Mathieu D'Hondt
As there are numerous reports about laparoscopic minor liver resections and left lateral sectionectomies, little is described about laparoscopic resections of the posterior segments.
Laparoscopic right posterior sectionectomy (LRPS) is a technically challenging procedure. The open approach remains the gold standard in many hepato-pancreato-biliary units.
In a recent worldwide analysis of more than 9,000 laparoscopic liver resections, only 1.2% cases were LRPSs (1). The Southampton guidelines for laparoscopic liver surgery define that there is a substantial role for laparoscopic surgery for resections in the difficult segments, as a laparoscopic approach is associated with less blood loss and a reduced hospital stay. Their consensus statement emphasizes the necessity of advanced expertise for surgeons undertaking resections in these difficult segments (2). Minimal working space, necessity for curvilineair parenchymal transection, difficulty in controlling bleeding from the tributaries of major hepatic veins and portal branches all contribute to the technical complexity of the operation. A posterior sectionectomy is the preferred choice for deep seated lesions in the posterior sector in proximity to or in contact with the posterior pedicle or lesions involving segment 6 and 7. Few studies studies have reported on the feasibility and safety of LRPS (3-5). In the recently paper from Siddiqi et al, the Southampton group described three different surgical techniques in their series of 29 LRPSs (5).
1. Ultrasound guided resection
The LRPS is performed without vascular control. The resection line is delineated 5–10 mm from the right hepatic vein while ensuring clear margin from the tumour. This was their preferred technique technique as it was performed in 69.0% (20/29) of the resections.

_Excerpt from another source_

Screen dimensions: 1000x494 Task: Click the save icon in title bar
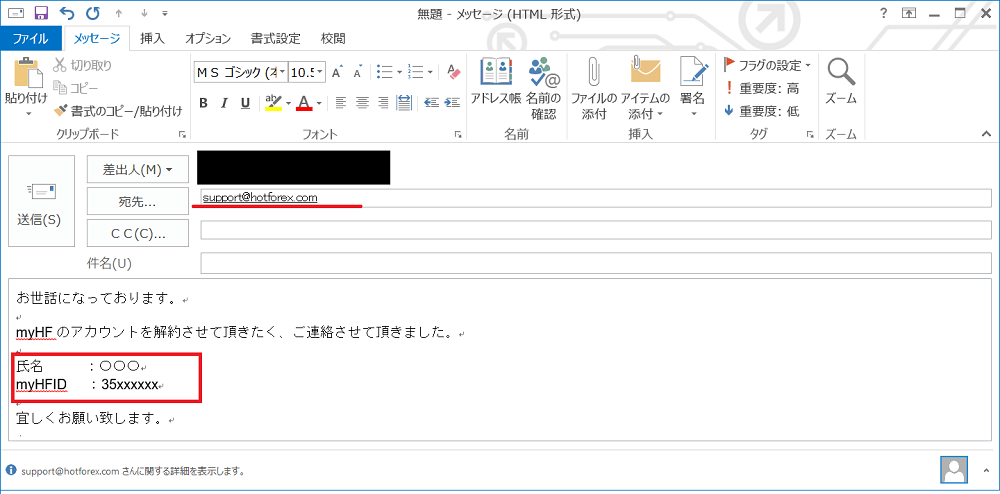click(x=41, y=13)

2. Rouviere’s sulcus exploration and inflow control
Rouviere’s sulcus is used to identify and control the inflow. The resection is guided by the ischemia line and IOUS. This technique represents 17.2% (5/29) of the resections.
3. Hilar dissection and inflow control
It consists of a hilar dissection and identification of the right posterior sectoral pedicle. The resection is guided by the ischemia line and intraoperative ultrasound (IOUS). This technique was performed in almost 14% of their cases (4/29)
Glissonean approach
The Glissionean approach was developed in an attempt to prevent extensive hilar dissection, reduce operative time and redice blood loss. (6-7) Launois and Jamieson standardized the technique and Machado described the technique for open and laparoscopic liver resections based on the studies of Galperin and Launois: the intrahepatic glissonian approach. (6-10) This technique precludes any dissections of the hilar plate. Small hepatotomies on the liver capsule over well-defined anatomical landmarks are performed to approach the pedicles, making dissection of the hilar plate unnecessary.

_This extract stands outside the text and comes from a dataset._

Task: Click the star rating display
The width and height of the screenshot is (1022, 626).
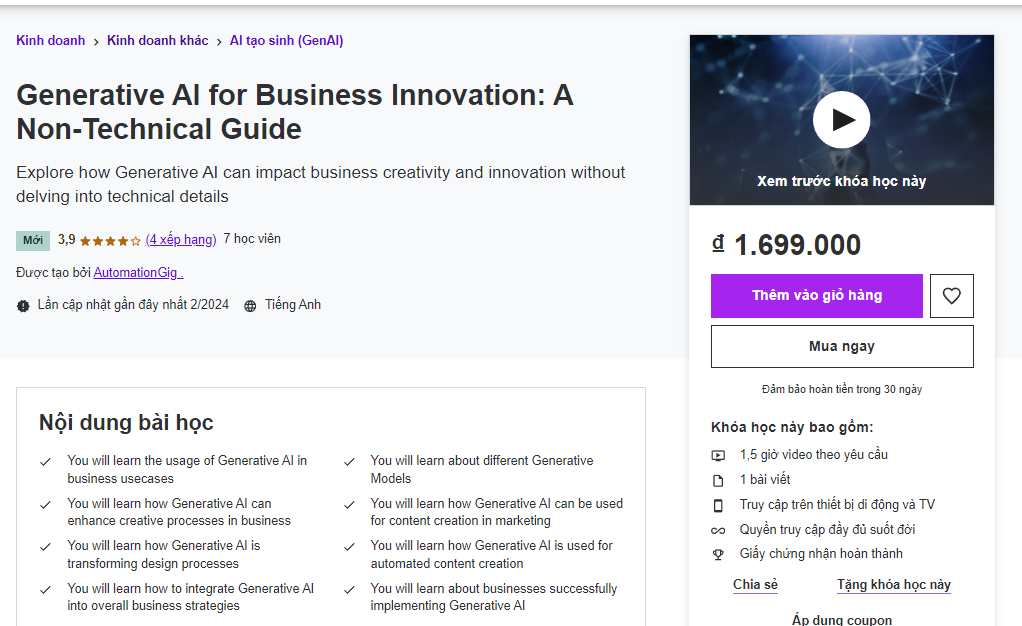Action: (110, 240)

In laparoscopic liver surgery several reports have demonstrated the feasibility and safety of the Glissonean approach for left and right hemihepatectomy. (11-12) Considering the fact that a laparoscopic posterior sectionectomy presents special concerns about the extensive transection area which is often larger then in a case of a right hemihepatectomy, the Glissonean approach is often the preferred approach for these resections. The Glissonean approach allows safe and masse control of the portal structures of the posterior sector without prolonged dissection prior to parenchymal transection and resulting in less blood loss during transection. In an observational study, laparoscopic liver esection using the intrahepatic Glissonean approach was noted to have many advantages over standard laparoscopic liver resections including shorter operative time, lower transfusion rates, less margin positive resections, less morbidity and a shorter hospital stay. (13)
This approach is often possible since the the Glissonian sheath of the posterior sectoral pedicle is apparent inside Rouviere’s sulcus in 70% of cases. (14)

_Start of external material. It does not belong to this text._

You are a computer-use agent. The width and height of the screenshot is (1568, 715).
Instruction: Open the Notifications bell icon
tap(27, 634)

In a cadaver study, the frequency of the RS was 82% and in these the open RS was identified in 70% of the livers and the fused type was observed in 12% of the cases. In 18% of the livers no sulcus was found.
When performing a LRPS using the Glisonean approach two hepatotomies are made, one above and one beneath Rouviere’s sulcus.
After test-clamping demarcation of the posterior sector is observed. The posterior Glisson’s pedicle is then divided en masse using a linear vascular stapler. The superficial hepatic parenchyma is transected using an ultrasonic scalpel or bipolar sealing device and the deeper portion of the parenchyma is transected with a laparoscopic Cavitron ultrasonic surgical aspirator. The small branches of the hepatic veins are controlled with endoclips or vessel-sealing instruments. The large branches of the right hepatic vein are clipped. The the origin of the right hepatic vein is transected with a vascular stapler when resection of the vein is necessary (depending on proximity of the tumor).